O que fazer:
Reproduza sem nenhuma alteração as linhas dos itens, começando pela que contém "Where should I" e seguindo até a que contém "[x=488, y=208]", incluindo as duas.

Material extraído:
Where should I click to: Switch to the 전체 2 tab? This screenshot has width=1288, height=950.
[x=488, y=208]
--
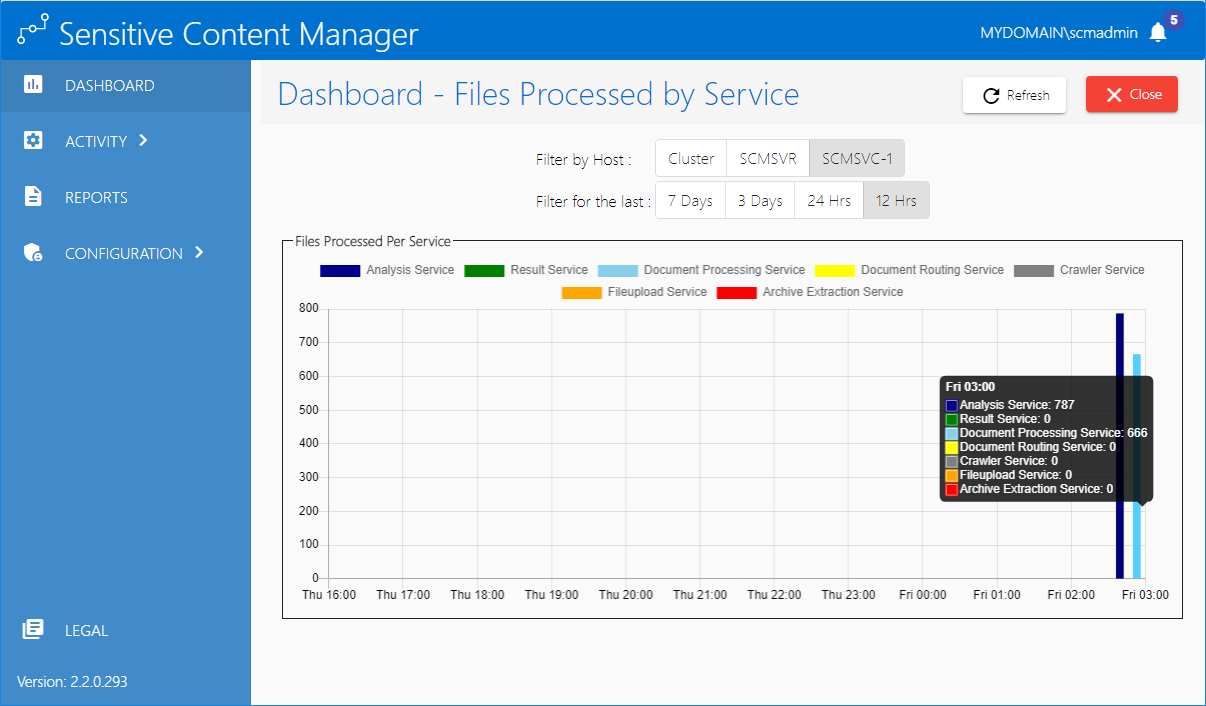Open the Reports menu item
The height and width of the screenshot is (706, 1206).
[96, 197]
...
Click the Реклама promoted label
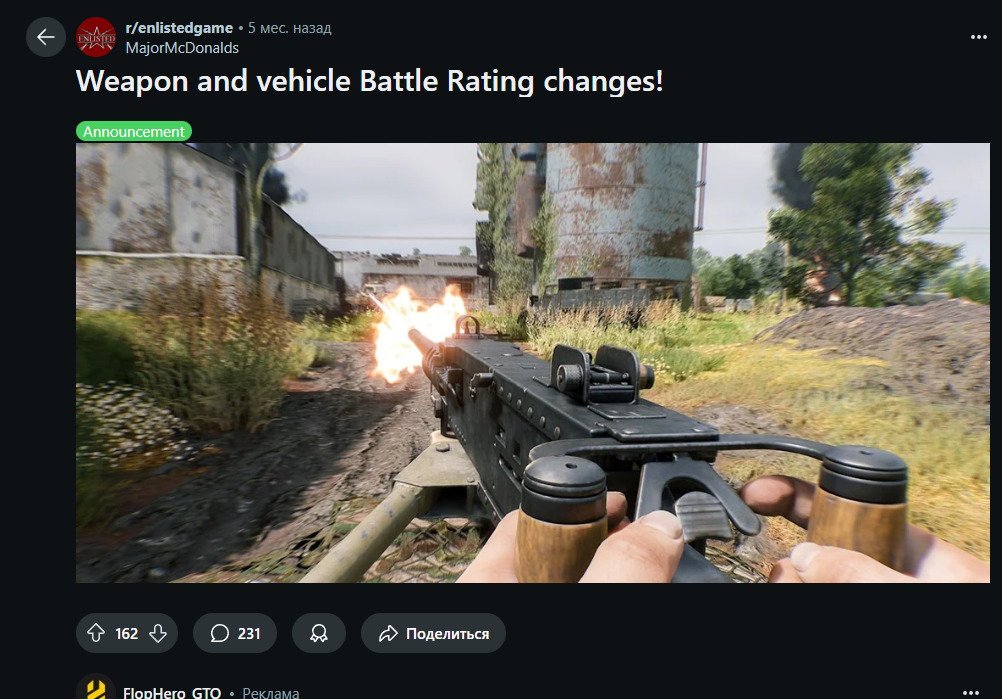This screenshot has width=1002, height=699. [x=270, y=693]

Resposta:
Where should I click to: Switch to the 전체 2 tab? This screenshot has width=1288, height=950.
[x=488, y=208]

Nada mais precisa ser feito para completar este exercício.